[pacman-dev] package loading scheme
Last commit on Dan's pkgname_check branch : http://code.toofishes.net/gitweb.cgi?p=pacman.git;a=commitdiff;h=b3d5764134b...
Partial cache cleaning was eliminated in a previous commit because it relied on package naming conventions. Re-add it the correct way- we actually open up each package in the cache and get a name and version out of it. If the name and version match that of an installed package, keep it. If the package is not installed or the version does not match the locally-installed version, get rid of it.
This can easily be modified if some other heuristic of keeping and removing packages is desired, or if we should clean out the cache dir of any files that are not packages, etc.
The biggest current problem with this new approach- speed. Here is one run on my local machine, going from 1643 to 729 packages in the cache (753 in the local DB): real 4m25.829s user 3m22.527s sys 0m6.713s
This is likely best addressed by the package loading scheme, which may be loading the entirety of each package archive, which is a waste when we only need the .PKGINFO file read.
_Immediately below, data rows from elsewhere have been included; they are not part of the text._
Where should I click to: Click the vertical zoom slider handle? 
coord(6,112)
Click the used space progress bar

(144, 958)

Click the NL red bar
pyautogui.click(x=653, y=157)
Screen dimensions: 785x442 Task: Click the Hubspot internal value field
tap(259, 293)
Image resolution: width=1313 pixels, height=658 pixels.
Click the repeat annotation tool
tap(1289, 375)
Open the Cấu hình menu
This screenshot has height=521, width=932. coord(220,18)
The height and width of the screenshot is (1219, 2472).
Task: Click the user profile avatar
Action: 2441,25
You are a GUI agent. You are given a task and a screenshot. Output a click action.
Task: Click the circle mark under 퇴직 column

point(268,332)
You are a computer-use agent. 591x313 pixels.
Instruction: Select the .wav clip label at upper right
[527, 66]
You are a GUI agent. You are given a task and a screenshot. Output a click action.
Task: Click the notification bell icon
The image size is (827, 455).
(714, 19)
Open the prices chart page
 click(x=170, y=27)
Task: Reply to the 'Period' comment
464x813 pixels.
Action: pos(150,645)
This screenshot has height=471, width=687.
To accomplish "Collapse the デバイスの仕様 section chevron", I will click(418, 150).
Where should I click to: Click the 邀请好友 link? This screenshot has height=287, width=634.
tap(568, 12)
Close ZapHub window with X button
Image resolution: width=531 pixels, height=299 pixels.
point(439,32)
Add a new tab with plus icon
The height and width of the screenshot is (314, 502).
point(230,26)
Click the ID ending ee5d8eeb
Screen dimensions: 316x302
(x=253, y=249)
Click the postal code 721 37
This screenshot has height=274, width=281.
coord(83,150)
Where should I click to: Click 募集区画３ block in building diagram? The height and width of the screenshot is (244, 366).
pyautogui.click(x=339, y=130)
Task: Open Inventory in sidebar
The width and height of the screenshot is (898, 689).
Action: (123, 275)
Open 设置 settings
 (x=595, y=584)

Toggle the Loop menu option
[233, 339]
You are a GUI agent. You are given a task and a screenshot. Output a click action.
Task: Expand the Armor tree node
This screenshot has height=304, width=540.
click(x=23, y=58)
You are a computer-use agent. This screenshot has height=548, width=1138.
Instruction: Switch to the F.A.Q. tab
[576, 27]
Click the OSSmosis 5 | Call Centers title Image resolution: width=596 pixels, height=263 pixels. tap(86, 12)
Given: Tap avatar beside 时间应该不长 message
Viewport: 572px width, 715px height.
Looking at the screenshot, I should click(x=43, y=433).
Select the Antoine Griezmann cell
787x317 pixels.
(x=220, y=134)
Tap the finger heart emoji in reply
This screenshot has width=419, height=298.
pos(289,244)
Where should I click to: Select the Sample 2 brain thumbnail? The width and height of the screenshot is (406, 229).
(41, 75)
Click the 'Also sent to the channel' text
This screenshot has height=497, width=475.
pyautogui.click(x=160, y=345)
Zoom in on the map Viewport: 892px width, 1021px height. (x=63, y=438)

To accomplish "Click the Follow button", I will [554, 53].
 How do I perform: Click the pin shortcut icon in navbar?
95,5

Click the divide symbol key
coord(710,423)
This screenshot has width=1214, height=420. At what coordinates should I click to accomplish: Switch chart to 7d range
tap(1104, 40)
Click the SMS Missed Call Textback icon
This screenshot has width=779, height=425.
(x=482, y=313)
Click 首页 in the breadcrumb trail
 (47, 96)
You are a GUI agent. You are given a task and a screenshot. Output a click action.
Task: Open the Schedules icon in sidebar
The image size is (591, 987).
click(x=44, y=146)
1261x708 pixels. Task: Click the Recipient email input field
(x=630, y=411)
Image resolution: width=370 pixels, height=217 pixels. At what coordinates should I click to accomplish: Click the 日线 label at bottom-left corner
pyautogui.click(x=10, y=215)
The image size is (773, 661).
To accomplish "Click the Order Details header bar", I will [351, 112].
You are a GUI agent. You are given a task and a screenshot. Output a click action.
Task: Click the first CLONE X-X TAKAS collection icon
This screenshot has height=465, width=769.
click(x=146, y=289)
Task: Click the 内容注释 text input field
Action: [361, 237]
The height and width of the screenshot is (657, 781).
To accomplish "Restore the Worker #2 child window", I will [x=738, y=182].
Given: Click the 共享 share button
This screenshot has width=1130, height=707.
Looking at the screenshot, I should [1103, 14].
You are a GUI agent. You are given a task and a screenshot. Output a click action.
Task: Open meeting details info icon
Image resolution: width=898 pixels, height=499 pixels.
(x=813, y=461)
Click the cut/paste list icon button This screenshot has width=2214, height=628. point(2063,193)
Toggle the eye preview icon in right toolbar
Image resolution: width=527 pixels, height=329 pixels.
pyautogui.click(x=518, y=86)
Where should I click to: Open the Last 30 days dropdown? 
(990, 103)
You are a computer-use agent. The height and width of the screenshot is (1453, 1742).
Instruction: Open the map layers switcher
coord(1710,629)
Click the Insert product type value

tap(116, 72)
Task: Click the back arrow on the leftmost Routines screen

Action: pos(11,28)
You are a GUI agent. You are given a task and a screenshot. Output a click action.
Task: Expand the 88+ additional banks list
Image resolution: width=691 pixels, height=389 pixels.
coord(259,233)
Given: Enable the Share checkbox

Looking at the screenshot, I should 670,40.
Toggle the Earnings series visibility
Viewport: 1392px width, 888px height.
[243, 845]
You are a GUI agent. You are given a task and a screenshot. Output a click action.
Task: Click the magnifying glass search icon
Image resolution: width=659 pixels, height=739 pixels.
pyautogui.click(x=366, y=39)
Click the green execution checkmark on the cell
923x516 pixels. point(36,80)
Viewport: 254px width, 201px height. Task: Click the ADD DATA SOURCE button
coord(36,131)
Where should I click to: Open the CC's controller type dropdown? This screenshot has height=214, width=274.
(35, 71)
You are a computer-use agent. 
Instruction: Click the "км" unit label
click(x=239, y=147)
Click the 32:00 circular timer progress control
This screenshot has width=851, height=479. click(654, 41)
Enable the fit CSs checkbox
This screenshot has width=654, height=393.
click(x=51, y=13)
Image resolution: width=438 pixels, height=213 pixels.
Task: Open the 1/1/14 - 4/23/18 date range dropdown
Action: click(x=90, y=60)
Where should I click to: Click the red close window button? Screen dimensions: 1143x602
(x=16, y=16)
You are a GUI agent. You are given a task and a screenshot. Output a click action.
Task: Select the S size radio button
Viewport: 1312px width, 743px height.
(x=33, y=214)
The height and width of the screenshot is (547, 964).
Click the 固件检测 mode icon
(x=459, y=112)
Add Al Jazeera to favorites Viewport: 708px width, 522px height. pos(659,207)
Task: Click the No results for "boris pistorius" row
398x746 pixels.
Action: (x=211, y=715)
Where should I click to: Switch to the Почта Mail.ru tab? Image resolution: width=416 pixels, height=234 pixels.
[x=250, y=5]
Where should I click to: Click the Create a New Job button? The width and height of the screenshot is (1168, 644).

That's a difference with frugalware I noticed earlier : http://www.archlinux.org/pipermail/pacman-dev/2007-June/008524.html Back then, I thought fw added this feature. But actually, it's the other way around, this feature was removed in arch, in this commit : http://projects.archlinux.org/git/?p=pacman.git;a=commit;h=b2da4b42344444dc2... And this was caused by this bug report : http://bugs.archlinux.org/task/5120 I actually have to ask the same as Aaron in one of his comment there : "Ok, after re-looking at this, I'm fairly confused. If a gzip file is corrupt, shouldn't the gunzipping algorithm/whatever KNOW that? How does it even begin to extract itself, if it's corrupt? I don't know compression algorithms that well, but I thought there was some sort of check for this?" I just started downloading a package with wget, cancelled it, then tried to install it with pacman, and : loading package data... error: error while reading package: Premature end of gzip compressed data: Input/output error I restored the old code that prevented reading the whole archive : 956 if(config && filelist && scriptcheck) { 957 /* we have everything we need */ 958 break; 959 } And after that, I got : loading package data... error: error while reading package: (Empty error message) So apparently, it still fails, which is good. However, it apparently doesn't fail at the same point, because of this Empty error message. So I didn't figure out yet where it failed exactly, and if it'll fail with all corrupted archives. At least, it doesn't work with any corrupted archives, which might be good enough for restoring that feature. The times showed by Dan are quite crazy :)
On 9/26/07, Xavier <shiningxc@gmail.com> wrote:
Last commit on Dan's pkgname_check branch : http://code.toofishes.net/gitweb.cgi?p=pacman.git;a=commitdiff;h=b3d5764134b...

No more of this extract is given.